In [1]:
import os
import pandas as pd
import numpy as np
import validation_data_input
import plotly.express as px
import toml
import psrc_theme

# to show plotly figures in quarto HTML file
import plotly.io as pio
pio.renderers.default = "plotly_mimetype+notebook_connected"
pio.templates.default = "simple_white+psrc_color" # set plotly template

config = toml.load(os.path.join(os.getcwd(), '..\\..\\..\\..\\configuration', 'validation_configuration.toml'))

In [2]:
tour = validation_data_input.get_data('tour')
person = validation_data_input.get_data('person')

## number of tours per person

In [3]:
df_person = person.copy()
df_tour = tour.copy()

ptype_cat = {1: "1: full time worker",
             2: "2: part time worker",
             3: "3: non-worker age 65+",
             4: "4: other non-working adult",
             5: "5: university student",
             6: "6: grade school student/child age 16+",
             7: "7: child age 5-15",
             8: "8: child age 0-4"}
pdpurp_cat = {1: "Work",
              2: "School",
              3: "Escort",
              4: "Personal Business",
              5: "Shop",
              6: "Meal",
              7: "Social"}
df_person['pptyp_label'] = df_person['pptyp'].map(ptype_cat)
df_person['pptyp_label'] = df_person['pptyp_label'].astype(pd.CategoricalDtype(ptype_cat.values()))

df_tour['pdpurp_label'] = df_tour['pdpurp'].map(pdpurp_cat)
df_tour['pdpurp_label'] = df_tour['pdpurp_label'].astype(pd.CategoricalDtype(pdpurp_cat.values()))

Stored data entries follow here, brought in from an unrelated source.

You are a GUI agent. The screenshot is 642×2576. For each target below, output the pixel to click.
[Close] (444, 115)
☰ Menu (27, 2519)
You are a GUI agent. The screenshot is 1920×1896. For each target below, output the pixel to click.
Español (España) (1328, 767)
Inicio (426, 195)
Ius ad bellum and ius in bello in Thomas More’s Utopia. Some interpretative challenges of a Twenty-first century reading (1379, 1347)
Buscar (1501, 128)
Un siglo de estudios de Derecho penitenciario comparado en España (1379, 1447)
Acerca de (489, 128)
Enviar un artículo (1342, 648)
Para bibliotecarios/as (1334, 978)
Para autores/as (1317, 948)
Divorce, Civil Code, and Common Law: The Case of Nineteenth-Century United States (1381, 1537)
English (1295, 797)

df_tour = df_tour.merge(df_person, how='left', on=['pno','hhno','source'])

In [5]:
df_plot = df_tour.groupby(['source'])['toexpfac'].sum().reset_index().\
    merge(df_person.groupby(['source'])['psexpfac'].sum().reset_index(), how='left', on=['source'])
df_plot['average tour'] = df_plot['toexpfac']/df_plot['psexpfac']
df_plot['person'] = ''

fig = px.bar(df_plot, x="person", y="average tour", color="source",
             barmode="group",title="number of tours per person")
fig.update_layout(height=400, width=400, font=dict(size=11),
                  xaxis = dict(dtick = 1, categoryorder='category ascending'),
                  yaxis=dict(tickformat=".3"))
fig.show()

## percent of tours by purpose

In [6]:
df_plot = df_tour.groupby(['source','pdpurp_label'])['toexpfac'].sum().reset_index()
df_plot['percentage'] = df_plot.groupby(['source'], group_keys=False)['toexpfac']. \
    apply(lambda x: x / float(x.sum()))
# df_plot
df_plot_ct = df_tour.groupby(['source','pdpurp_label'])['toexpfac'].count().reset_index(). \
    rename(columns={'toexpfac':'sample count'})
df_plot = df_plot.merge(df_plot_ct, on=['source','pdpurp_label'])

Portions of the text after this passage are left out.